Wegovy, Mounjaro… Le remboursement de ces médicaments anti-obésité débute ce lundi en France

Wegovy, Mounjaro : le remboursement des médicaments anti-obésité entre en vigueur ce lundi en France Depuis ce lundi 15 juin 2026, les traitements anti-obésité
Wegovy, Mounjaro : le remboursement des médicaments anti-obésité entre en vigueur ce lundi en France
Depuis ce lundi 15 juin 2026, les traitements anti-obésité Wegovy et Mounjaro sont officiellement remboursés à 65 % par l'Assurance maladie en France. Cette mesure, attendue depuis plusieurs mois, concerne une partie des patients souffrant d'obésité sévère, sous conditions strictes de prescription et de suivi médical. Selon les informations rapportées par Midi Libre, cette décision marque un tournant dans la prise en charge de l'obésité, reconnue comme une maladie chronique par les autorités sanitaires.
Un cadre thérapeutique restrictif pour les patients éligibles
Le remboursement de ces médicaments, commercialisés par les laboratoires Novo Nordisk pour Wegovy (sémaglutide) et Eli Lilly pour Mounjaro (tirzepatide), est conditionné à des critères médicaux précis. D'après des sources gouvernementales, seuls les patients présentant un indice de masse corporelle (IMC) supérieur ou égal à 35, associé à au moins une comorbidité liée à l'obésité — comme le diabète de type 2, l'hypertension artérielle ou l'apnée du sommeil — pourront bénéficier d'une prise en charge.
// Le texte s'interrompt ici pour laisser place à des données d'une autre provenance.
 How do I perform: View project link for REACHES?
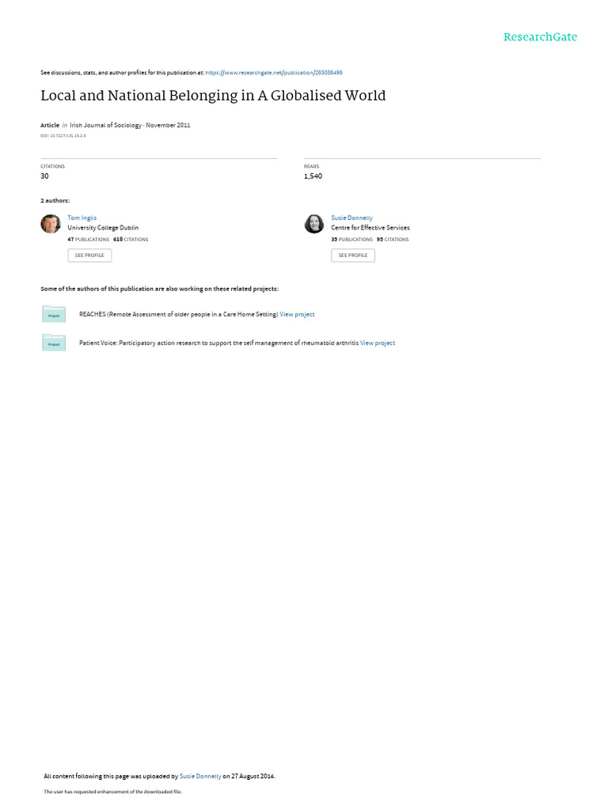coord(297,314)

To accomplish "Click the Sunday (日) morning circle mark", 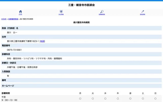I will tap(155, 98).
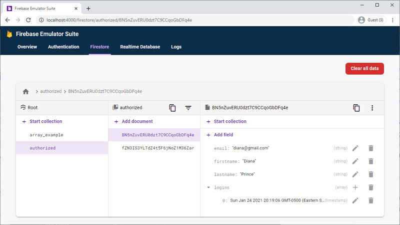Click the home icon in breadcrumb
This screenshot has height=225, width=400.
(x=26, y=92)
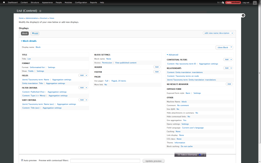
Task: Click Add button for Header section
Action: point(157,67)
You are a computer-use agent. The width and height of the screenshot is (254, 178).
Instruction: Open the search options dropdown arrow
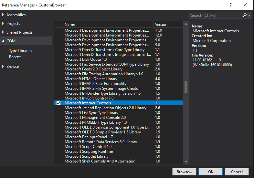point(249,15)
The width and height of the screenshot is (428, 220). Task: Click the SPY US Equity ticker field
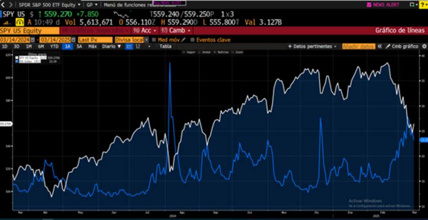pyautogui.click(x=29, y=30)
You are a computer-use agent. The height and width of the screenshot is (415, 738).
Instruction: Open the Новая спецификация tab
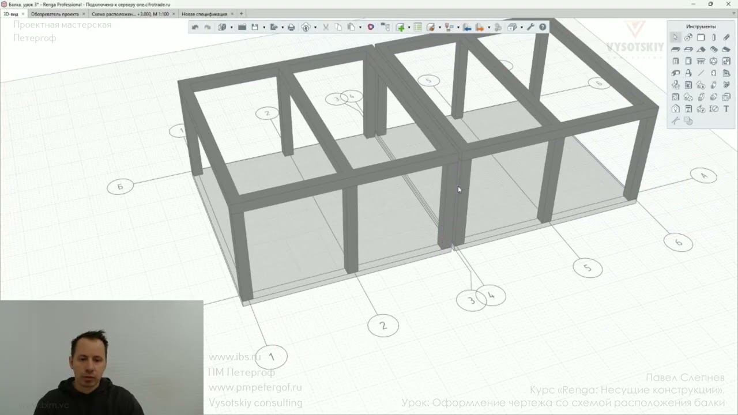(x=205, y=14)
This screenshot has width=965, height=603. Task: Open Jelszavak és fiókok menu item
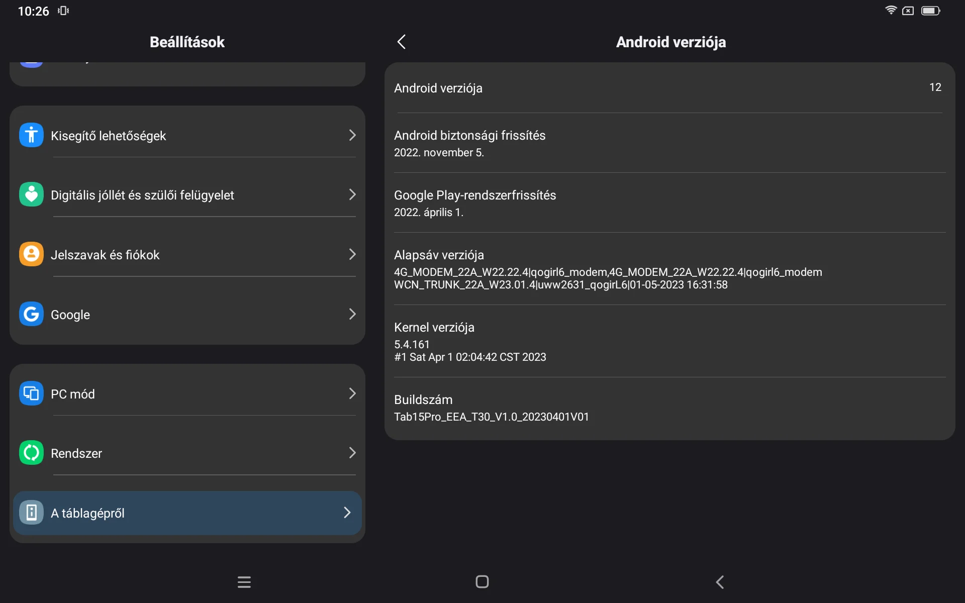(x=105, y=255)
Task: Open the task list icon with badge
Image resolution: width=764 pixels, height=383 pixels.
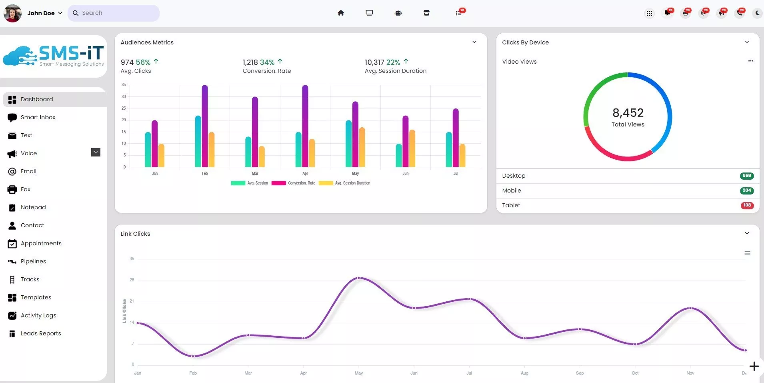Action: click(x=459, y=13)
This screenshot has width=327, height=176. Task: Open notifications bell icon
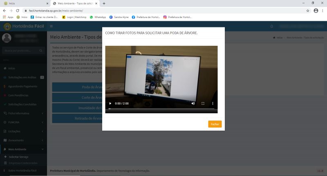tap(272, 26)
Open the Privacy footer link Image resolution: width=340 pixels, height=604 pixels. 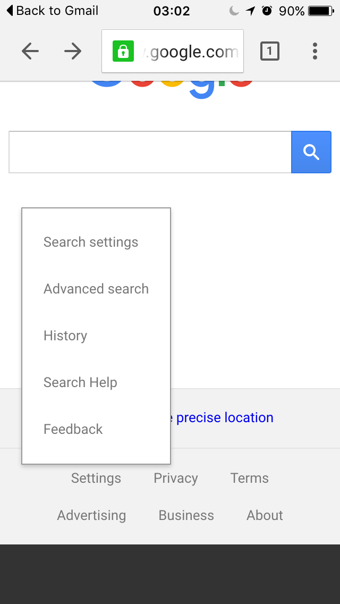tap(176, 479)
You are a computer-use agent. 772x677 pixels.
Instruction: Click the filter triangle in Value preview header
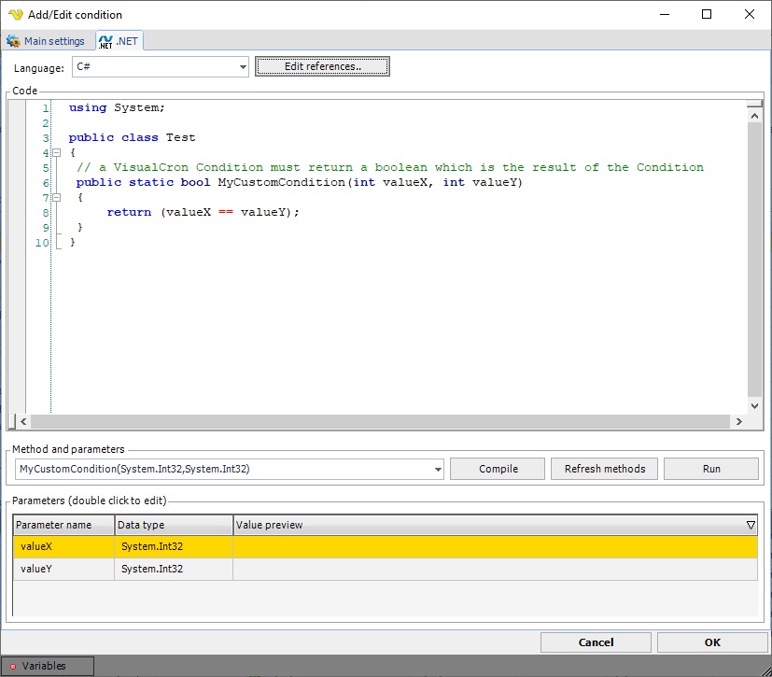click(751, 525)
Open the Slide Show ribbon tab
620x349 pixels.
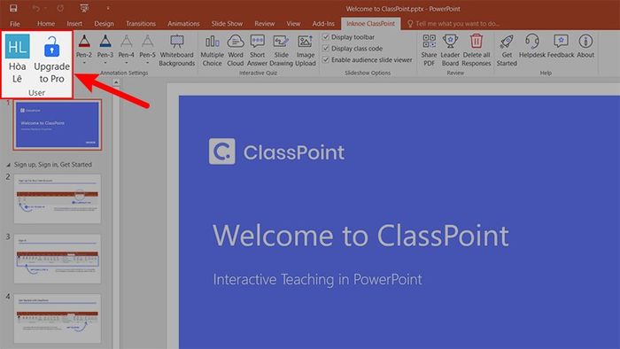point(227,24)
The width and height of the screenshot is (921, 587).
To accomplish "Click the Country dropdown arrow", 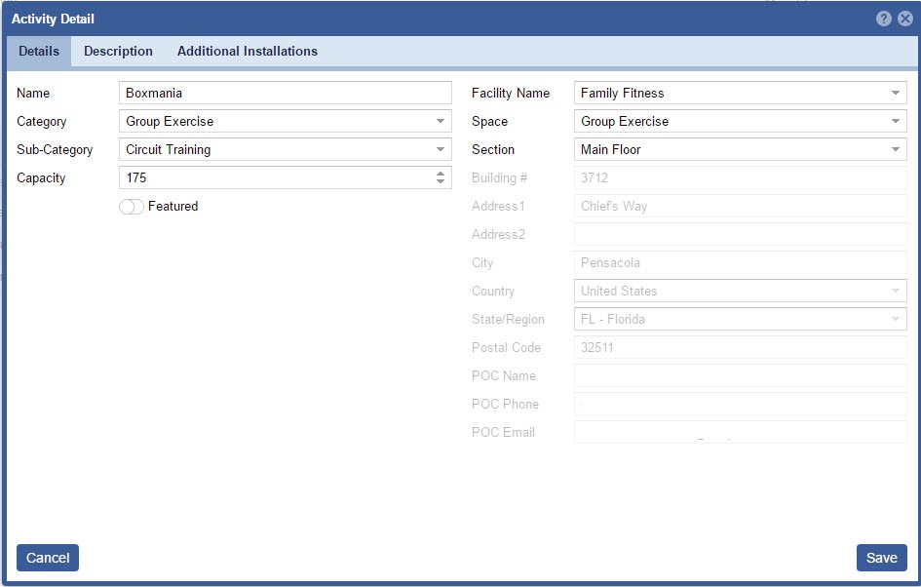I will pyautogui.click(x=895, y=292).
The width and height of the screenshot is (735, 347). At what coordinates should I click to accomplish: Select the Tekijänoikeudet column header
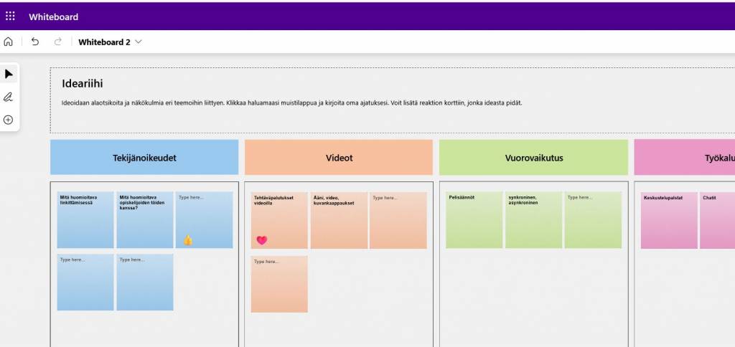coord(144,158)
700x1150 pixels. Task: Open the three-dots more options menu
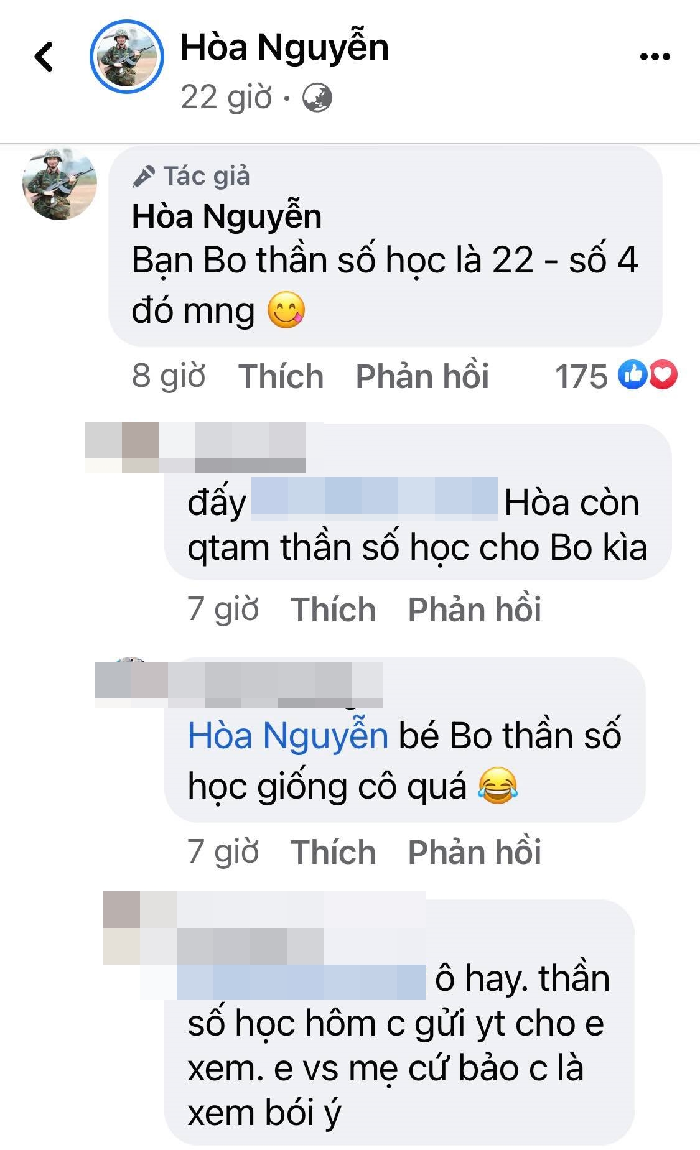(655, 57)
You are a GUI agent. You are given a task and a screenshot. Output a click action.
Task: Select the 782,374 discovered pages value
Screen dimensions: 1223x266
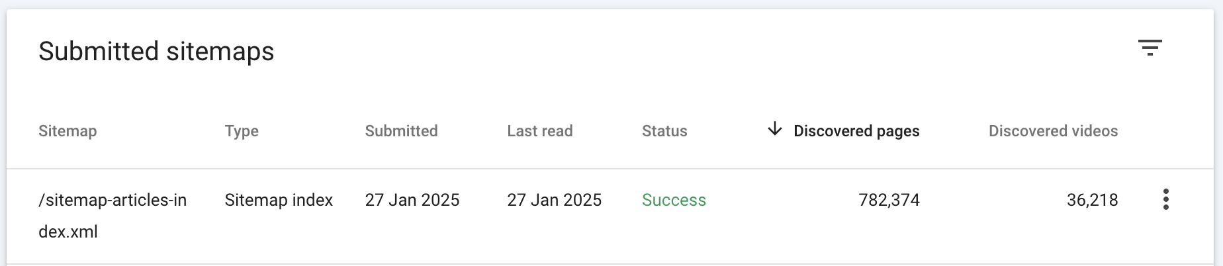tap(889, 200)
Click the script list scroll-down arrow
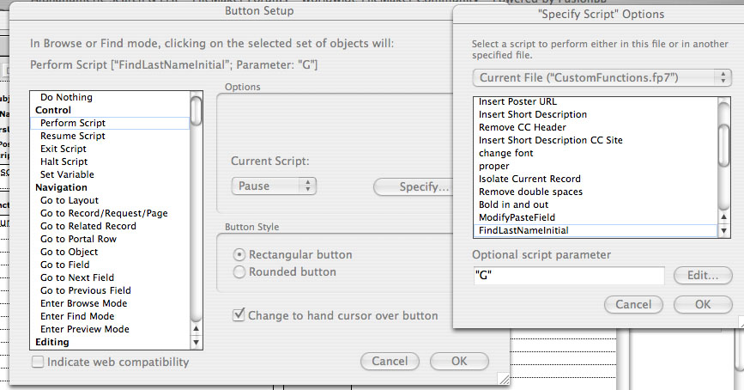 click(x=723, y=231)
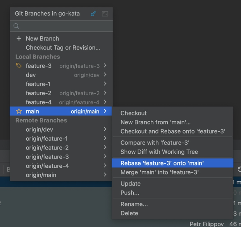The width and height of the screenshot is (241, 227).
Task: Click Checkout in the main submenu
Action: (x=133, y=113)
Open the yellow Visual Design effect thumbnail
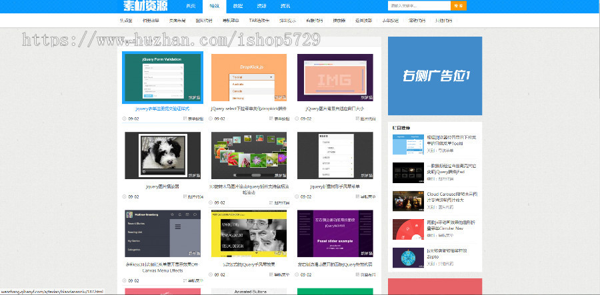Image resolution: width=600 pixels, height=295 pixels. (249, 233)
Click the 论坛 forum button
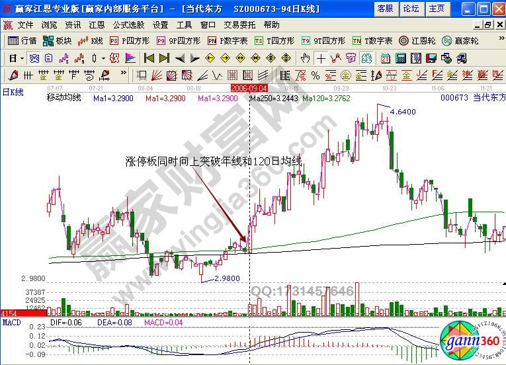506x365 pixels. tap(410, 9)
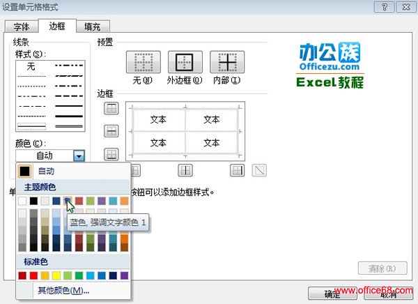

La prescription devra être initiée par un médecin spécialiste en endocrinologie, diabétologie ou nutrition, après évaluation approfondie du dossier médical. Par ailleurs, un suivi régulier, incluant des bilans biologiques et des consultations diététiques, est imposé pour renouveler le traitement au-delà de six mois.
Un enjeu de santé publique face à l'explosion des cas d'obésité
Cette décision intervient dans un contexte où l'obésité touche près de 17 % de la population adulte en France, selon les dernières données de Santé publique France. L'obésité sévère, qui concerne environ 3 % des adultes, est associée à une réduction significative de l'espérance de vie et à des coûts élevés pour le système de santé. En effet, les complications liées à cette maladie — maladies cardiovasculaires, certains cancers, troubles musculo-squelettiques — représentent plusieurs milliards d'euros de dépenses annuelles. Les autorités sanitaires estiment que le remboursement de ces traitements, dont le coût mensuel peut atteindre 300 euros par patient, pourrait à terme réduire ces coûts indirects, bien que l'impact budgétaire immédiat pour l'Assurance maladie soit évalué à plusieurs centaines de millions d'euros.
Des controverses persistantes sur l'efficacité et les effets secondaires
Cependant, cette mesure ne fait pas l'unanimité. Plusieurs associations de patients et certains professionnels de santé ont exprimé des réserves quant à la généralisation de ces traitements, dont les effets à long terme restent encore partiellement documentés. Selon un rapport de l'Agence nationale de sécurité du médicament (ANSM) publié en 2025, des cas de troubles gastro-intestinaux sévères, de pancréatites aiguës et de modifications de l'humeur ont été signalés chez des patients sous sémaglutide ou tirzepatide. Par ailleurs, des critiques émergent quant au risque de détournement d'usage à des fins esthétiques, comme cela a été observé aux États-Unis, où ces médicaments sont parfois utilisés pour une perte de poids rapide sans indication médicale. Les autorités françaises ont renforcé les contrôles : les prescriptions seront soumises à un suivi électronique via le dossier médical partagé, et toute anomalie pourrait entraîner un signalement à l'Ordre des médecins.
Une première étape vers une refonte de la prise en charge de l'obésité
Au-delà du remboursement, cette initiative s'inscrit dans une stratégie plus large de lutte contre l'obésité, qui inclut également le développement de programmes d'éducation nutritionnelle et d'activité physique adaptée. Le ministère de la Santé a annoncé, en amont de cette mesure, le financement de 200 postes supplémentaires de diététiciens dans les centres spécialisés de l'obésité d'ici 2028. Toutefois, des voix s'élèvent pour dénoncer une approche trop médicamenteuse, au détriment de la prévention primaire et de la lutte contre les déterminants sociaux de l'obésité, comme la précarité alimentaire ou l'accès aux soins dans les zones rurales. Alors que la France rejoint ainsi d'autres pays européens comme l'Allemagne ou les Pays-Bas dans le remboursement de ces traitements, les effets concrets sur la santé publique ne pourront être évalués qu'à moyen terme, à l'issue des premières analyses de données de prescription et de suivi clinique.